Brasil – O Superior Tribunal de Justiça (STJ) condenou, nesta quarta-feira (6), o ex-governador do Acre Gladson Camelí (PP) a 25 anos e nove meses de prisão, em regime inicial fechado, pelos crimes de organização criminosa, corrupção ativa e passiva, peculato, lavagem de dinheiro e fraude à licitação.
A pena estipulada não começa a ser cumprida neste momento pois cabe recurso da decisão.
Ainda não há data estipulada para a divulgação do acórdão e, portanto, a defesa de Camelí só poderá recorrer após esta publicação.
A decisão foi tomada pela Corte Especial e seguiu o voto da relatora, ministra Nancy Andrighi, que considerou comprovada a participação de Camelí em um esquema de desvio de recursos públicos e direcionamento de contratos no estado.
Durante a sessão, finalizada por volta das 15h48 (horário de Brasília), houve divergência entre os ministros com relação à pena a ser aplicada, uma vez que o revisor, Luiz Otávio de Noronha, pediu o cumprimento de 16 anos e 160 dias-multa. Veja abaixo como cada ministro votou:
Ao votar, a relatora afirmou que o conjunto de provas demonstra a atuação estruturada do grupo e o envolvimento direto do então governador nas irregularidades. Já o revisor concordou parcialmente com Nancy, mas desconsiderou a acusação de peculato e afastou qualquer ressarcimento e prejuízo ao erário para tratar em uma ação separada.

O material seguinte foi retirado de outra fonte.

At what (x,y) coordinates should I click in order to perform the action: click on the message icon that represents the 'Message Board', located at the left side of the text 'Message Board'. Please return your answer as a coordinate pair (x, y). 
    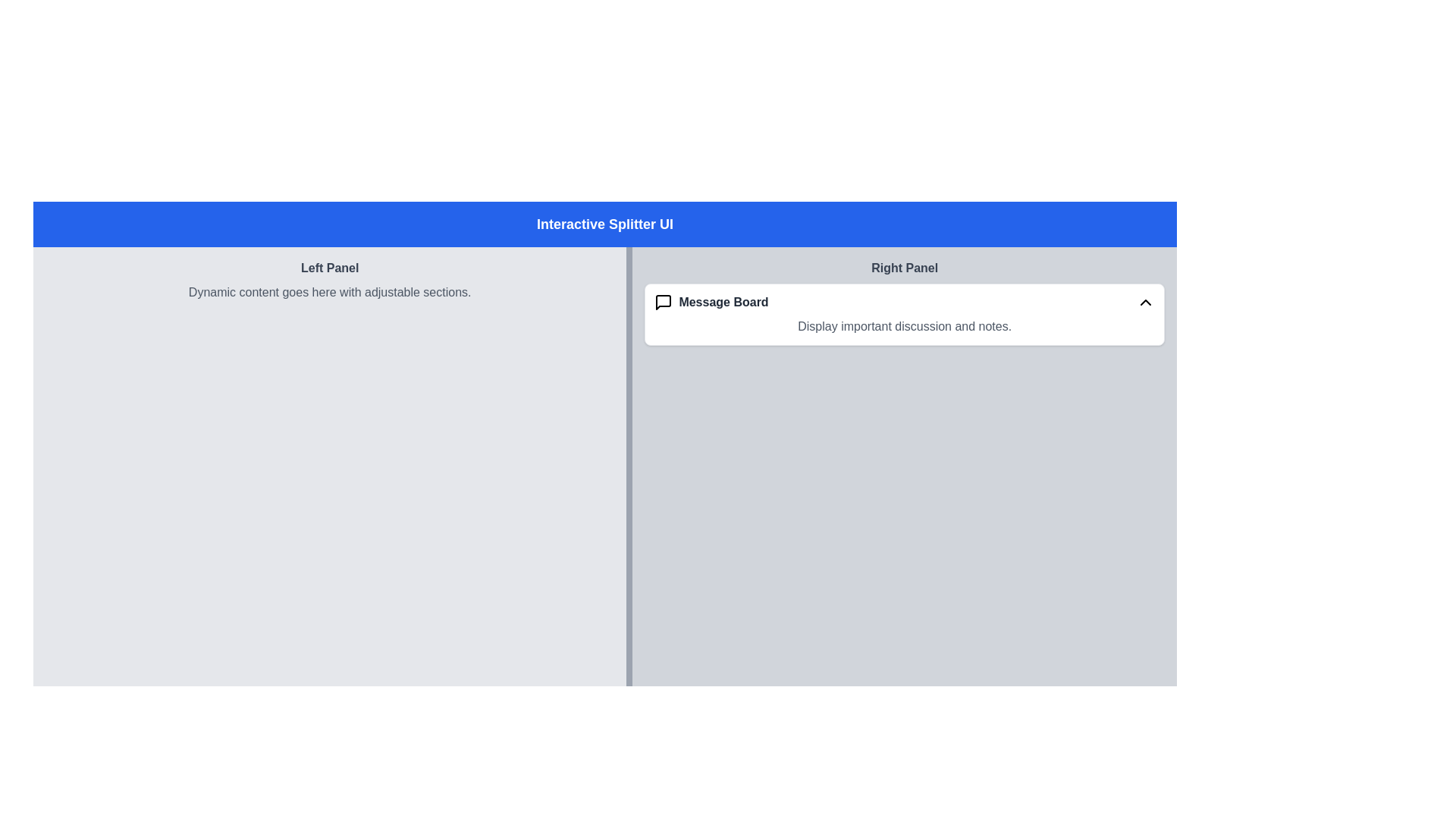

A acusação também apontou pagamento de vantagens indevidas, uso da estrutura estatal para favorecer aliados e ocultação de valores obtidos de forma ilícita.
Com a condenação por órgão colegiado, Camelí passa a se enquadrar nas regras de inelegibilidade da Lei da Ficha Limpa. Na prática, ele não poderá concorrer a cargos públicos por oito anos.
A decisão também mantém medidas cautelares já impostas, como o bloqueio de bens e a restrição de contato com outros investigados. O cumprimento da pena deve seguir os trâmites legais, com possibilidade de recursos por parte da defesa.
Camelí havia renunciado ao cargo de governador no dia 2 de abril, em meio ao andamento do processo, para disputar uma vaga no Senado. Com a saída, a então vice-governadora Mailza Assis assumiu o comando do Executivo estadual.
Durante o andamento do caso, o Supremo Tribunal Federal (STF) formou maioria para anular parte das provas da investigação, após questionamentos da defesa sobre a legalidade de medidas adotadas sem autorização do STJ. Mesmo assim, a Corte Especial entendeu que há elementos suficientes para sustentar a condenação.